DATASET ROWS:
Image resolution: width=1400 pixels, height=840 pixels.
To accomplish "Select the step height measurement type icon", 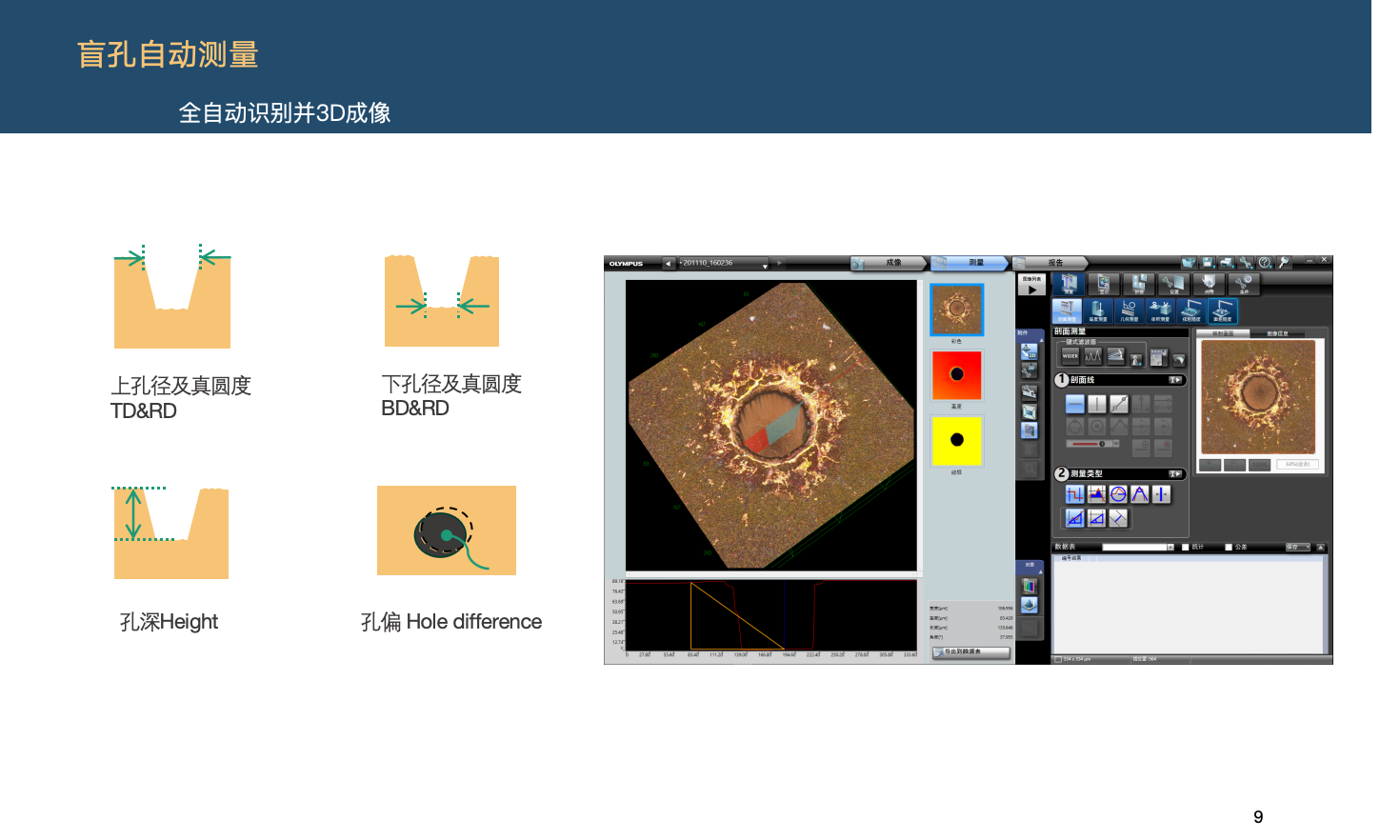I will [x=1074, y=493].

--

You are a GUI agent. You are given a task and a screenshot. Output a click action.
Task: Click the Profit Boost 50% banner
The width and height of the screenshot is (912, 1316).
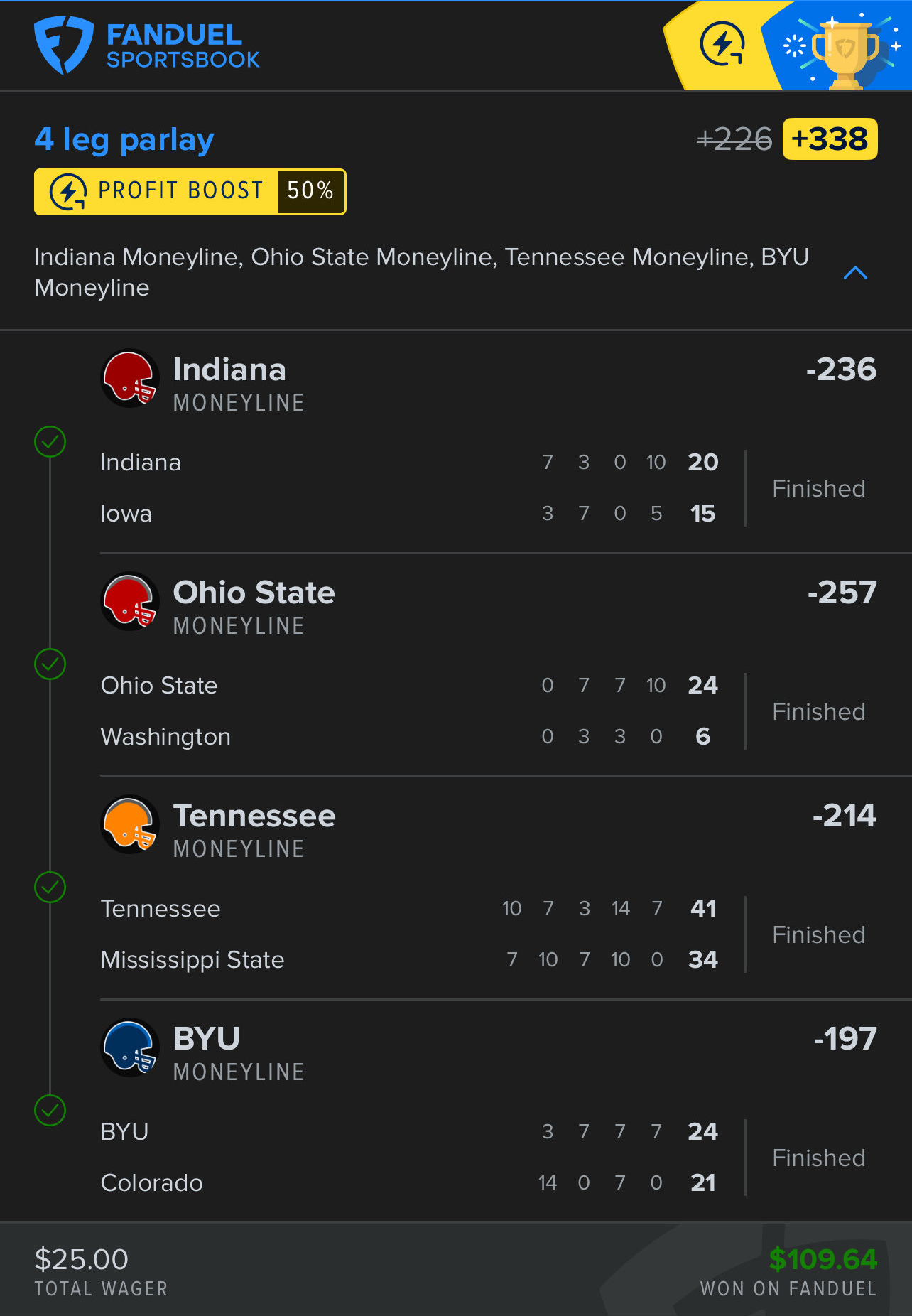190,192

==

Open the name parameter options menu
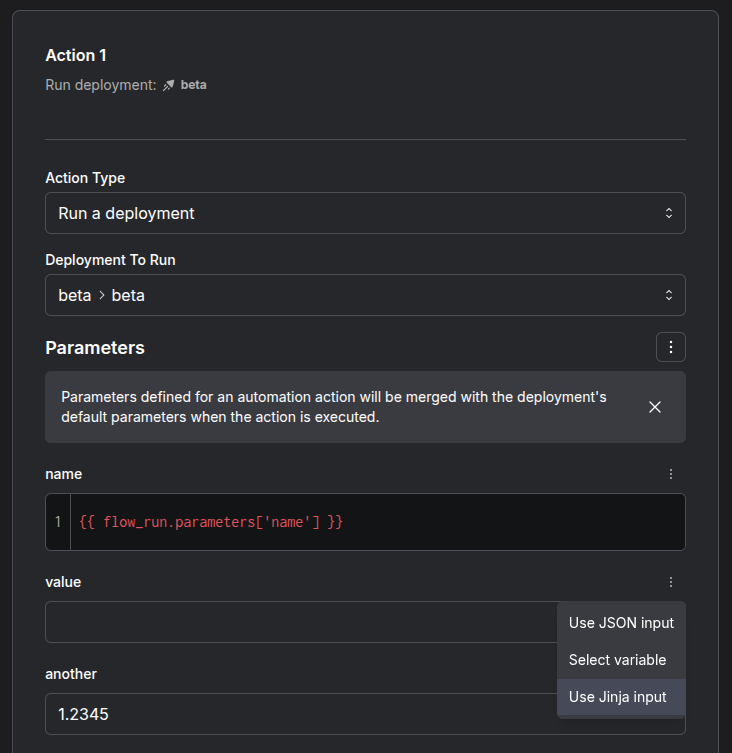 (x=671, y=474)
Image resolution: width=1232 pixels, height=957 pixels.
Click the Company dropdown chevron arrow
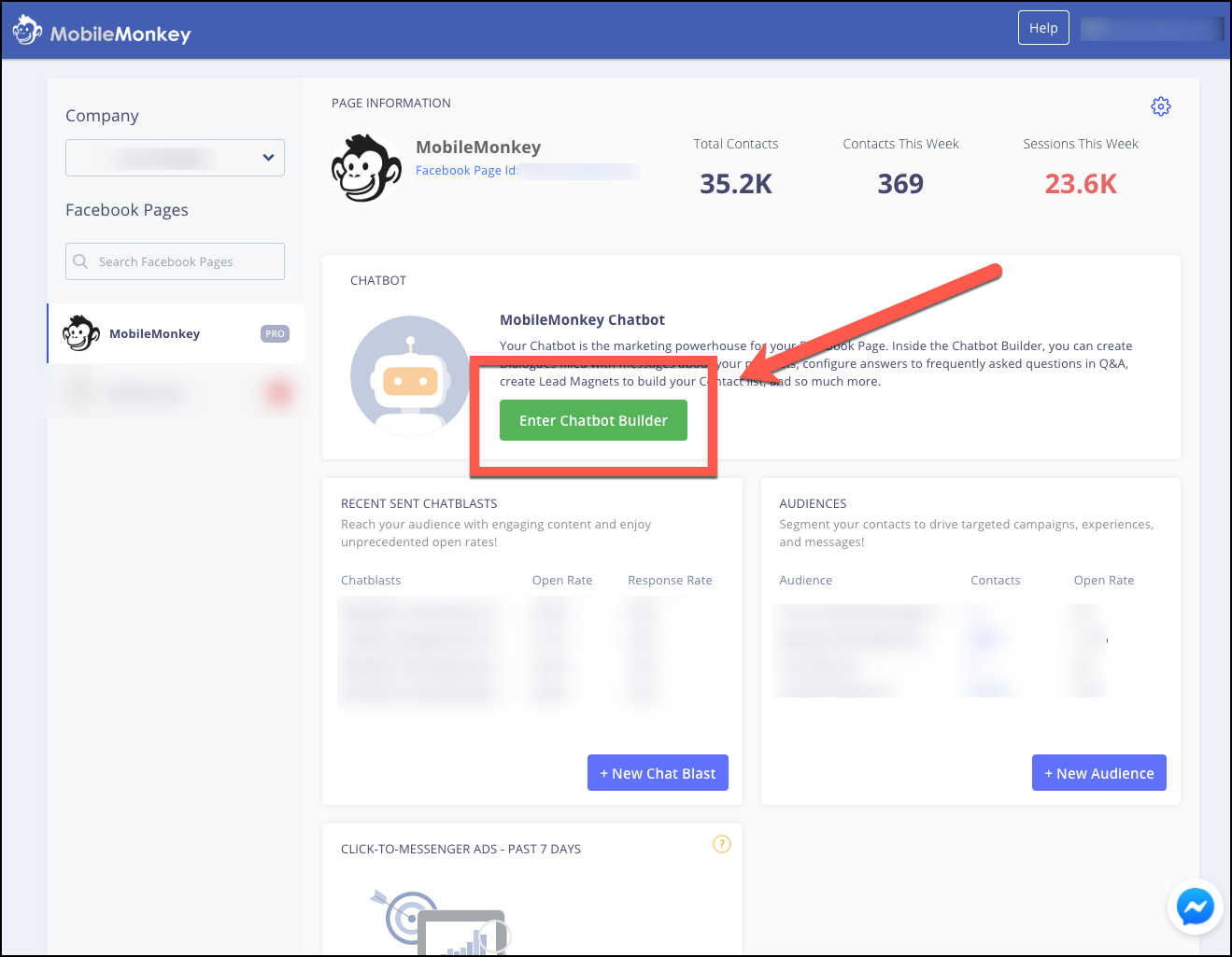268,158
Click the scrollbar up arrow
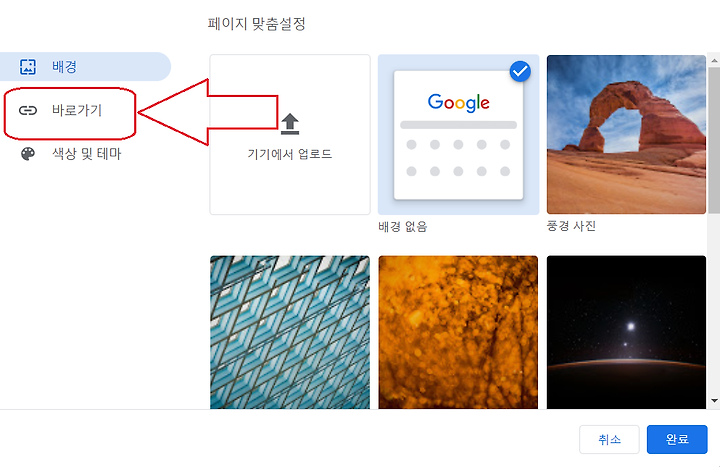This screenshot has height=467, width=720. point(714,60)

PROBLEM:
Reproduce, one per line, each line above that contains the string "Image".

THE ANSWER:
Image resolution: width=1400 pixels, height=840 pixels.
Image resolution: width=1232 pixels, height=957 pixels.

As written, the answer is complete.